Village in Herefordshire, England

Kentchurch is a small village and civil parish in Herefordshire, England. It is located some 13 mi south-west of Hereford and 13 mi north-east of Abergavenny, beside the River Monnow and adjoining the boundary between England and Wales. The village name probably derives from an original dedication of the church to a 5th-century nun, Cein, or her sister Ceingar, who were daughters of Brychan, king of Brycheiniog.

According to one version of the legend, Kentchurch was the home of the folk figure Jack o' Kent.

==Kentchurch Court==
Kentchurch Court is a historic house and Grade I listed building, dating back largely to the 14th century. It was enlarged in the late 17th or early 18th century, and was partly remodelled in the Gothic revival style by John Nash after 1795. Further reconstruction took place in the 1820s. The estate contains a large deer park, dating from the time when the land was owned by the Knights Templar.

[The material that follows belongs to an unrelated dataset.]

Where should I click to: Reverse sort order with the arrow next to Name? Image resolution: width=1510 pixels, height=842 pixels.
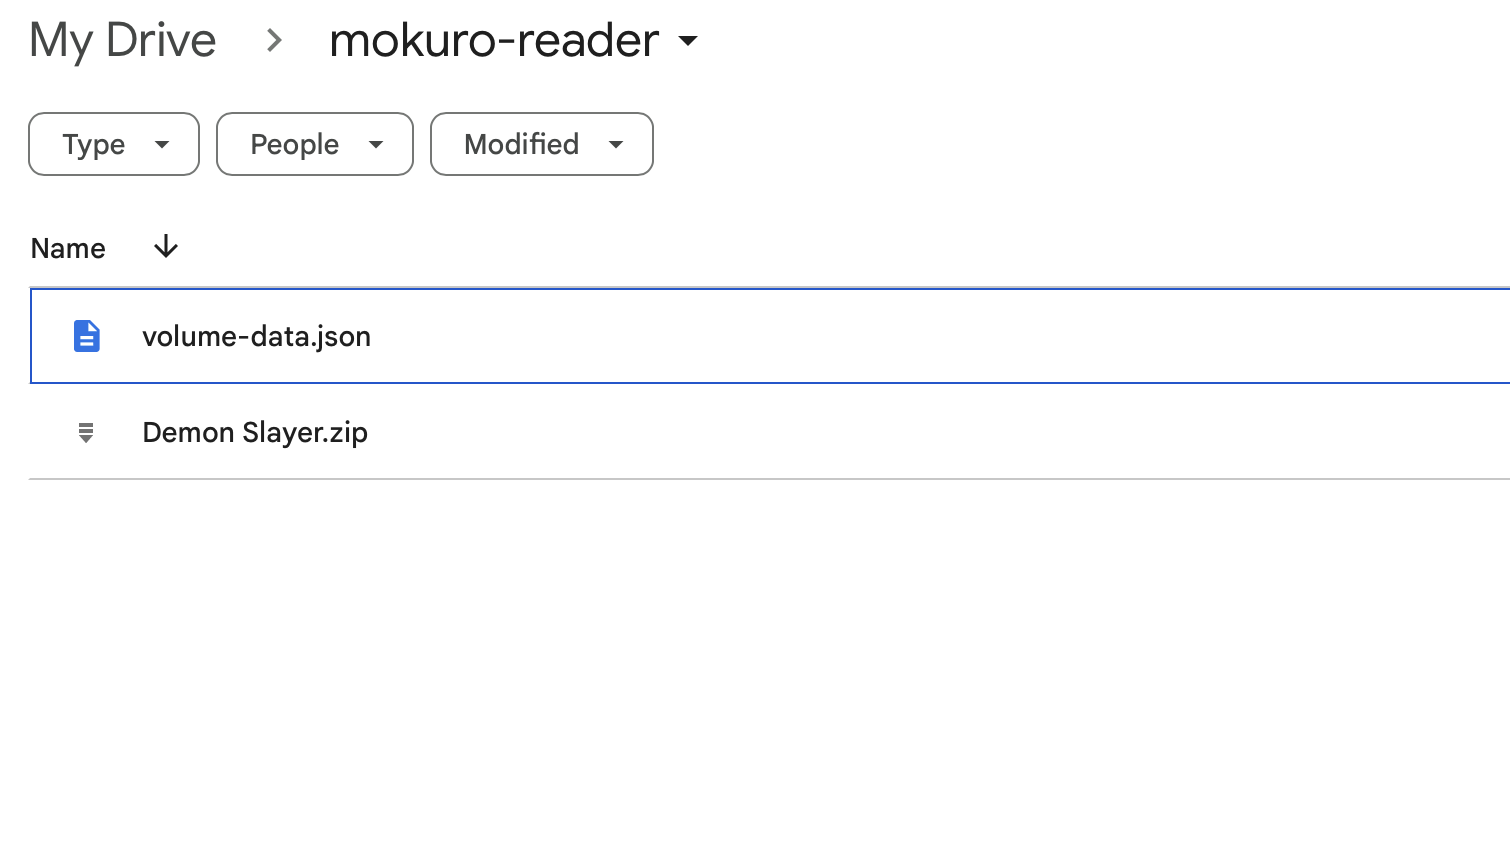point(166,247)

It is the family home of the Scudamore family. Family members included Sir John Scudamore, who acted as constable and steward of a number of royal castles in south Wales at the start of the 15th century. He secretly married Alys, one of the daughters of Owain Glyndŵr, in 1410, and it has been suggested that the couple may have harboured Glyndŵr himself at Kentchurch after his disappearance around 1412, until his death.

In 2004, Kentchurch Court was used as the location of a Channel 4 TV show, Regency House Party. It was the subject of another Channel 4 documentary as part of the Country House Rescue series in 2011.

==Church of St. Mary==
The parish church is dedicated to St. Mary. Parts date from the 14th century, and there are 17th- and 18th-century monuments to the Scudamore family, but the church was largely rebuilt by the family in the 19th century.